## Selected text
.....

    1. Re:An obvious one. by QuantumG · · Score: 5, Informative

      I think the Deep Belief Networks of Hinton et al are way ahead of Numenta.. in that they are real science with measurable results that has been reproduced by multiple implementations. The 2006 paper that started it all and Hinton's presentation on google video:

      http://www.gatsby.ucl.ac.uk/~ywteh/research/ebm/nc2006.pdf
      http://video.google.com.au/videoplay?docid=228784531481853811

      A formal analysis:

      http://www.cs.utoronto.ca/~ilya/pubs/2007/inf_deep_net_utml.pdf

      Application to natural language processing:

      http://www.cs.swarthmore.edu/~meeden/cs81/s08/DahlLaTouche.pdf
      http://www.machinelearning.org/proceedings/icml2007/papers/425.pdf

      Reproducing Hinton and extension to and evaluation in other domains:

      http://www.machinelearning.org/proceedings/icml2007/papers/331.pdf

      Use in Computer animation of facial expressions:

      http://aclab.ca/users/josh/downloads/pubs/23_Susskind_Hinton_Movellan_Anderson.pdf

      Most impressive:

      http://www.cs.utoronto.ca/~ilya/pubs/2007/aistats_multilayered.pdf

      A C++ implementation (although it has much Python love):

      http://plearn.berlios.de/

      So yeah, there's some pretty good demonstrations of how powerful DBNs are.. Numenta is lagging behind.

      --
      How we know is more important than what we know.
.....
## Tasks to perform
[1] In the comment about Deep Belief Networks, what programming language is the listed implementation written in?
[2] Retype the stretch of the comment from "So yeah, there's" through "what we know.".

Stored records
.....
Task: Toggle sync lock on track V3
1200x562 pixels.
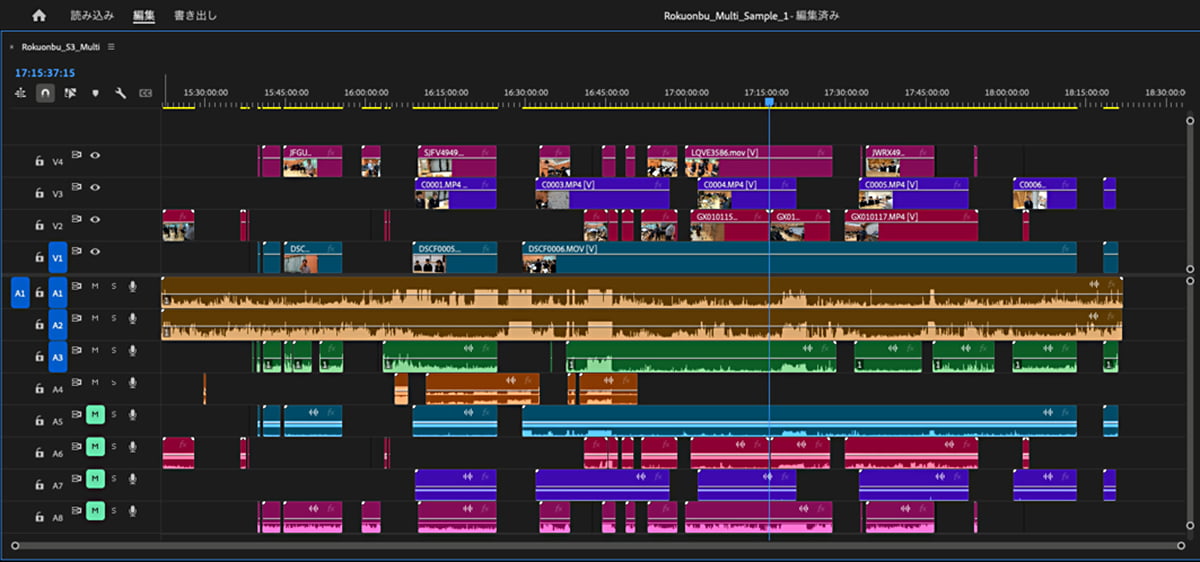Action: [x=76, y=187]
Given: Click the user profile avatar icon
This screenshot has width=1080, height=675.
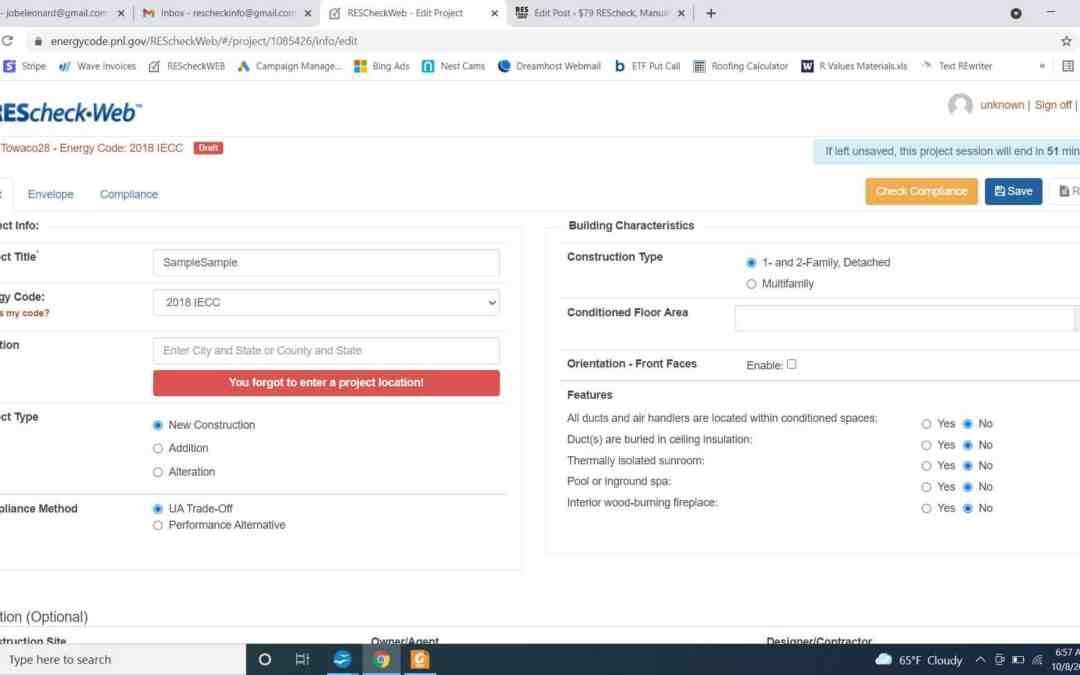Looking at the screenshot, I should [x=960, y=105].
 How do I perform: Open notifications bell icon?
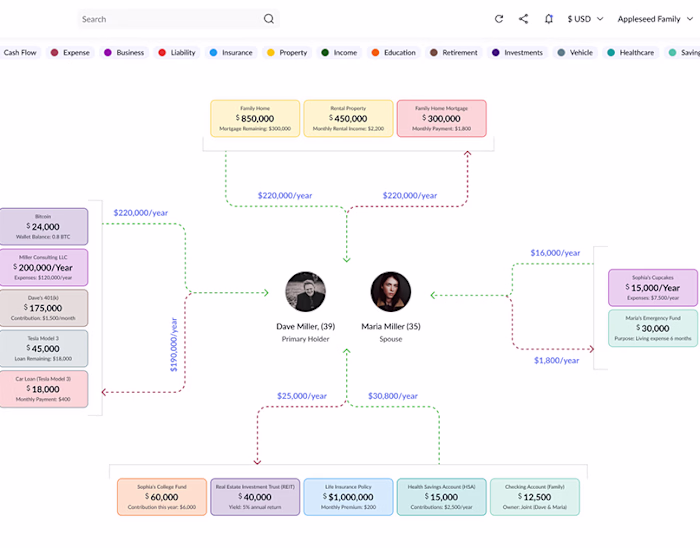[549, 19]
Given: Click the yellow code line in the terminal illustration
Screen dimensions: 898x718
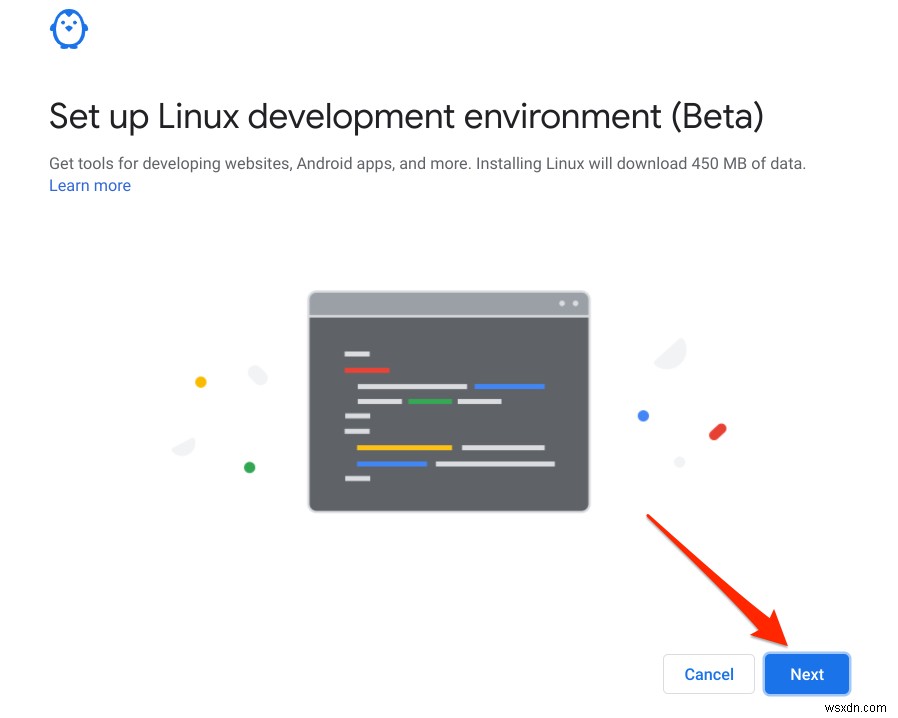Looking at the screenshot, I should click(x=403, y=448).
.....
## Solution set
[1] C++

[2]
So yeah, there's some pretty good demonstrations of how powerful DBNs are.. Numenta is lagging behind.

      --
      How we know is more important than what we know.